Activity: Every line from the line containing "Privacy Policy (216, 51)" through the final line below is to be repeated exactly; no other line is.

Recorded information:

++++++

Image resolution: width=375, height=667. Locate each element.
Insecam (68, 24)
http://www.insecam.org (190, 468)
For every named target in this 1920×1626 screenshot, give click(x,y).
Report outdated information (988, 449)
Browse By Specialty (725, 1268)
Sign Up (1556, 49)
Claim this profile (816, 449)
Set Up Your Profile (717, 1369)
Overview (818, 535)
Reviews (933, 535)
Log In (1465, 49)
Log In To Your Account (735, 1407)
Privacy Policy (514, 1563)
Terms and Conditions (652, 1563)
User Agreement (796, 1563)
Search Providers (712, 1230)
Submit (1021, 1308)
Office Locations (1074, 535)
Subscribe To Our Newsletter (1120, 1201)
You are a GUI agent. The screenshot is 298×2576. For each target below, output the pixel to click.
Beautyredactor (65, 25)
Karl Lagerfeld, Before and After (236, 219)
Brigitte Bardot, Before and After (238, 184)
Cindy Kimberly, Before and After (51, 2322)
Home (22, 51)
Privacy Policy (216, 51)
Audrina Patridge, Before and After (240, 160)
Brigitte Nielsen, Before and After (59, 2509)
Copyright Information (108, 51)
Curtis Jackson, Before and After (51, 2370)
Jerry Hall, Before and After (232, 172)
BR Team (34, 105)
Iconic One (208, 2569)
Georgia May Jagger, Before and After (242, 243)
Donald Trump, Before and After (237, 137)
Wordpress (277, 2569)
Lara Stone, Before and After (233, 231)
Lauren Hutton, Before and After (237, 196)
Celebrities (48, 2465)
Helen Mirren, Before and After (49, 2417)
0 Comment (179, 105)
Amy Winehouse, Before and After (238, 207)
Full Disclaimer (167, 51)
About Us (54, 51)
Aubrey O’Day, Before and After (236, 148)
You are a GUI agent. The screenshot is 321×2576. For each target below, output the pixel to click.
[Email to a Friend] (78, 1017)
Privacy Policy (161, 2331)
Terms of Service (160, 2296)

++++++

Result for this task:
Privacy Policy (216, 51)
Audrina Patridge, Before and After (240, 160)
Brigitte Nielsen, Before and After (59, 2509)
Copyright Information (108, 51)
Curtis Jackson, Before and After (51, 2370)
Jerry Hall, Before and After (232, 172)
BR Team (34, 105)
Iconic One (208, 2569)
Georgia May Jagger, Before and After (242, 243)
Donald Trump, Before and After (237, 137)
Wordpress (277, 2569)
Lara Stone, Before and After (233, 231)
Lauren Hutton, Before and After (237, 196)
Celebrities (48, 2465)
Helen Mirren, Before and After (49, 2417)
0 Comment (179, 105)
Amy Winehouse, Before and After (238, 207)
Full Disclaimer (167, 51)
About Us (54, 51)
Aubrey O’Day, Before and After (236, 148)
You are a GUI agent. The screenshot is 321×2576. For each target below, output the pixel to click.
[Email to a Friend] (78, 1017)
Privacy Policy (161, 2331)
Terms of Service (160, 2296)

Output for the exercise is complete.